Ce 30 juillet, cinq ans jour pour jour après qu'Antonioni et Bergman aient passé l'arme à gauche, on entend que Warner envisage un préquel de 'Shining' (sic!); mais, surtout - et là on est sérieux - on apprend la triste mort de l'immense Chris Marker... Bref, de quoi vraiment faire la tête.
Du coup, plutôt que de sortir affronter ce temps moisi pour voir un 'Batman' sans grand intérêt (bon, OK, Anne Hathaway exceptée), on préfère se souvenir de Christian-François Bouche-Villeneuve (le vrai nom de Marker), véritable cinéaste inventeur de formes, au langage aussi profond que minimal.
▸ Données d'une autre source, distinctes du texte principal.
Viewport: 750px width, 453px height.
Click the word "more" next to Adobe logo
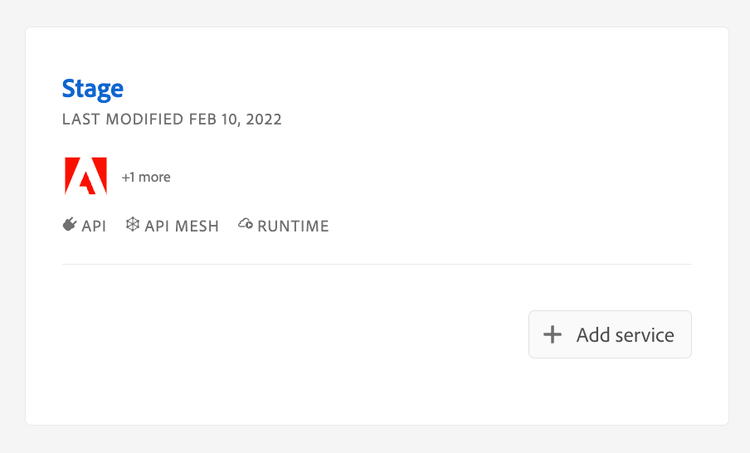tap(154, 177)
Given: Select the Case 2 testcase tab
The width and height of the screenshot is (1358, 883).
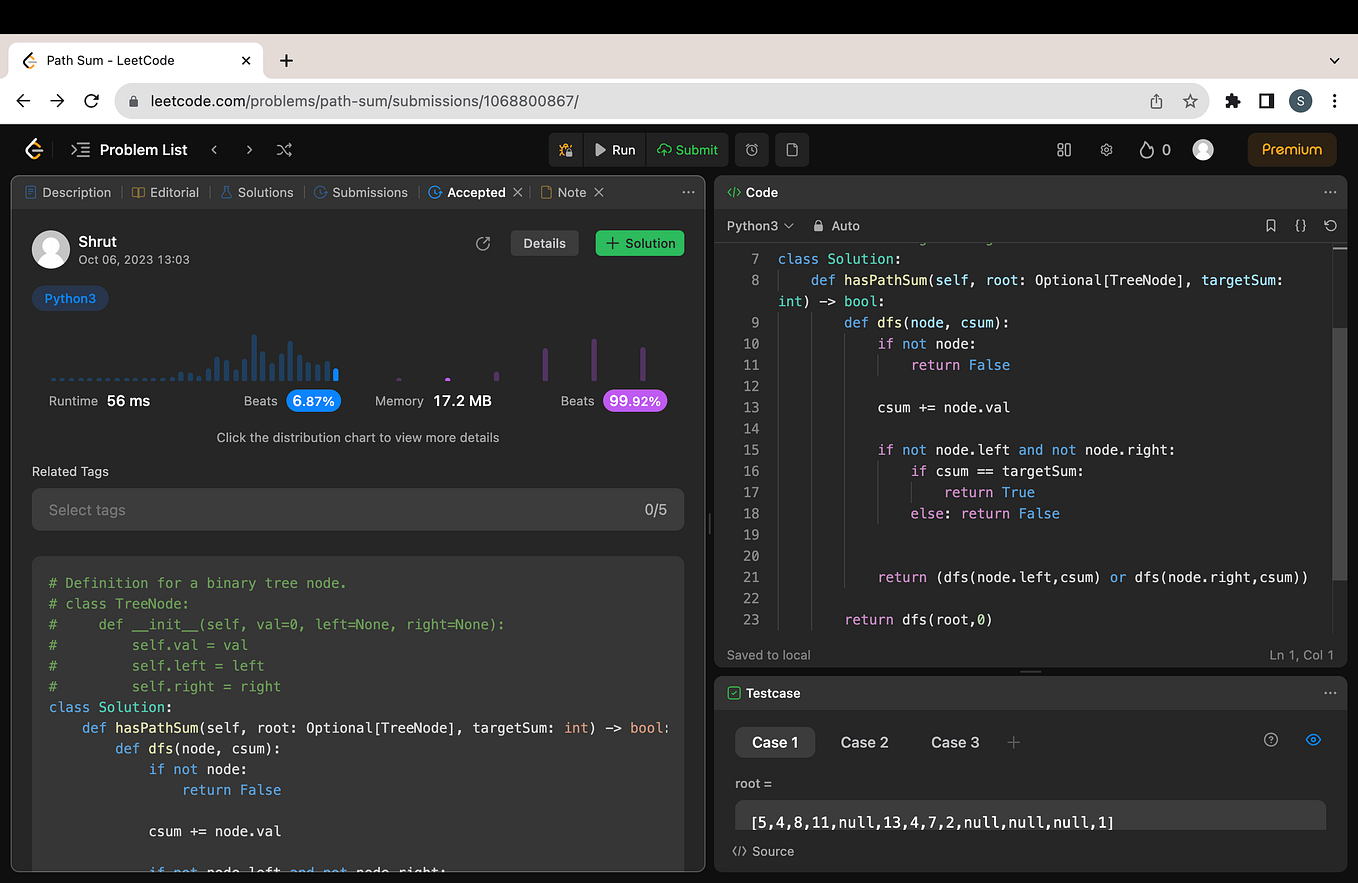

Evidemment, tout le monde a 'La Jetée' en tête : ou comment construire une œuvre passionnante avec à peine quelques photos en noir et blanc et une voix-off. Moyen métrage incontournable, le film est devenu célèbre pour avoir inspiré à Terry Gilliam son 'Armée des 12 singes' - qui malgré ses gros moyens et son Brad Pitt à l'œil torve, paraît quand même, avec le recul, avoir bien du mal à se hisser au niveau d'inventivité du travail de Marker. Même si 'La Jetée' ne représente malgré tout qu'un versant assez marginal de son œuvre, dont l'aspect purement fictionnel - en l'occurrence, science-fictionnel - fait figure d'exception (aux côtés de 'Level Five' en 1996).
En fait, c'est davantage à partir de matériaux documentaires que Chris Marker aura passé sa vie à inventer des formes réflexives vertigineuses. D'abord en compagnie d'Alain Resnais, pour 'Les statues meurent aussi' (1953), réflexion dépouillée sur la mort, la mémoire et l'art, censurée pendant huit ans par les autorités françaises pour son anticolonialisme.
Proche sous certains aspects du cinéma-vérité ou « cinéma du réel » pratiqué à la même époque par Jean Rouch, Marker exprime néanmoins une singularité très forte à travers les textes qui constituent les voix-off de ses films, et qui tiennent autant de l'essai que du poème, de l'histoire que de la philosophie. En 1982, avec 'Sans soleil', il livre ainsi un sommet de mise en abyme songeuse, croisant l'Islande, la Guinée-Bissau, le Japon, les volcans ou les métropoles. Là encore, revient la question de la disparition, du souvenir. Et du cinéma, qui ravit les images à la mort.
Mais depuis les années 2000, c'est à travers Internet que Marker diffusait ses films, à partir d'un compte YouTube au nom de Kosinki, ou de vidéos diffusées au hasard du Net. Cinéaste secret, Marker a ainsi pris le maquis, s'est fondu dans la toile, liquéfiant son statut de cinéaste-culte dans le grand océan digital et anomique, démocratique et anonyme. Ou se retrouvant sur un site personnel étonnant - avec l'humilité de le prétendre en construction. Concernant le cinéma contemporain et ses formes possibles de création, de diffusion, de communication, il y a sans doute une grande leçon à en tirer. Et à méditer. Mais quand même, pour l'heure, on l'avoue : on est surtout triste. Et le chat rêveur aussi.